Circulating Levels of T-Cell Traits and the Risk of Amyotrophic Lateral Sclerosis: A Mendelian Randomization Study

Mol Neurobiol. 2024 May 15. doi: 10.1007/s12035-024-04226-0. Online ahead of print.

Abstract

Amyotrophic lateral sclerosis (ALS) represents a rare and potentially fatal neurodegenerative disease. Diverse T-cell subsets could potentially exert diametrically opposite impacts upon ALS development. A two-sample Mendelian randomization (MR) analysis was performed to investigate the correlation between 244 T-cell subsets and ALS risk. Genetic instrumental variables were procured from a standard genome-wide association study (GWAS) that encompassed 244 T-cell subsets in 3757 individuals of European lineage. ALS-related data were collected from a GWAS comprising 20,806 ALS instances and 59,804 European control participants. Multiple sensitivity analyses were performed to verify the robustness of the significant results. Reverse MR analysis was used for delineating the effects of ALS on the characteristics of T-cells. After multiple comparison corrections, 24 out of the 244 subtypes demonstrated a potential association with ALS risk. Significantly, 75% of these associations encompassed the expression of the CD3 on diverse T-cell subtypes, revealing a highly consistent inverse relation to ALS risk. The proportion of T regulatory cells (Tregs) in CD4+ T cells and secreting Tregs in CD4+ T cells demonstrated negative associations with the risk of ALS. CCR7 expression on naive CD4+ T cells and CCR7 expression on naive CD8+ T cells showed positive associations with ALS risk.
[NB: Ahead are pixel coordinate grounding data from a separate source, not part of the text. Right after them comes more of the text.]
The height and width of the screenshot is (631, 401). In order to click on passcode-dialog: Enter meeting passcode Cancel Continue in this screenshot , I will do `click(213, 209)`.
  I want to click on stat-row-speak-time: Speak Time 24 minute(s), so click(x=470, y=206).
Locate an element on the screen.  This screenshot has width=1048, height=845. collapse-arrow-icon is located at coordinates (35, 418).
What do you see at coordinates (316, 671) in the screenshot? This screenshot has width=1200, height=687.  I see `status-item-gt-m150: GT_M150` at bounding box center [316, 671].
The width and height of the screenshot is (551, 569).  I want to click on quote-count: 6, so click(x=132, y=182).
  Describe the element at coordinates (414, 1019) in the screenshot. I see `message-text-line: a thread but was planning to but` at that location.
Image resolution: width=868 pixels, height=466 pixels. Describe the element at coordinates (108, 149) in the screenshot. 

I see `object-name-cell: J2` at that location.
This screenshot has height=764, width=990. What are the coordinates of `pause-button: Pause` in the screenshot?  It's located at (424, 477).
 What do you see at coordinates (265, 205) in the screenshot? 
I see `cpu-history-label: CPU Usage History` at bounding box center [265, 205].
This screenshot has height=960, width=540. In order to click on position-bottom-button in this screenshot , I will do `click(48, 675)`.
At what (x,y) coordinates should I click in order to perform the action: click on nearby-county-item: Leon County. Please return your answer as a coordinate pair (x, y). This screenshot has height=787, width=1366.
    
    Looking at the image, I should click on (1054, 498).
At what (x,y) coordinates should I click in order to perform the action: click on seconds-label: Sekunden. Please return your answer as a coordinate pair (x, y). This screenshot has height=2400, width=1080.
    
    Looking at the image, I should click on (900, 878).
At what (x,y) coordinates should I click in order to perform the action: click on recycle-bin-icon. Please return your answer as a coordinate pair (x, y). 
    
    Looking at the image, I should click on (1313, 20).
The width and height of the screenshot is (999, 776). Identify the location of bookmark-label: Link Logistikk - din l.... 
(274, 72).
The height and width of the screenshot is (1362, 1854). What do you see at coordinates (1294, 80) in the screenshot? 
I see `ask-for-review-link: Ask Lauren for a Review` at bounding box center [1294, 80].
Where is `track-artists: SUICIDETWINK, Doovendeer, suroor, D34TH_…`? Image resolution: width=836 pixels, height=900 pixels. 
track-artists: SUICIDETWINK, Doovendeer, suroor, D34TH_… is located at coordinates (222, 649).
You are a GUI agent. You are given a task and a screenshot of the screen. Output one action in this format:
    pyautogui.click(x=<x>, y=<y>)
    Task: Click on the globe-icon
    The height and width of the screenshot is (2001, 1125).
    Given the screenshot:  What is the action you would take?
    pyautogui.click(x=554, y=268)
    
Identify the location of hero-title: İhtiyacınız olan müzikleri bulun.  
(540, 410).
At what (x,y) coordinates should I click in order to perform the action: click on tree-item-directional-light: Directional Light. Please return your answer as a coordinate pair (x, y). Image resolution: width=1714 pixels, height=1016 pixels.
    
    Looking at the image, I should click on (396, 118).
Certain T-cell subsets, particularly those identified by CD3 expression on terminally differentiated CD8+ T cells, proportions of Tregs, and CCR7 expression, indicated an association with ALS risk. These findings harmonize with and extend previous observational studies investigating the involvement of T lymphocyte subset-induced immunological processes in ALS.

Keywords: Amyotrophic lateral sclerosis; CD3+ T cells; Mendelian randomization; T cell; Treg.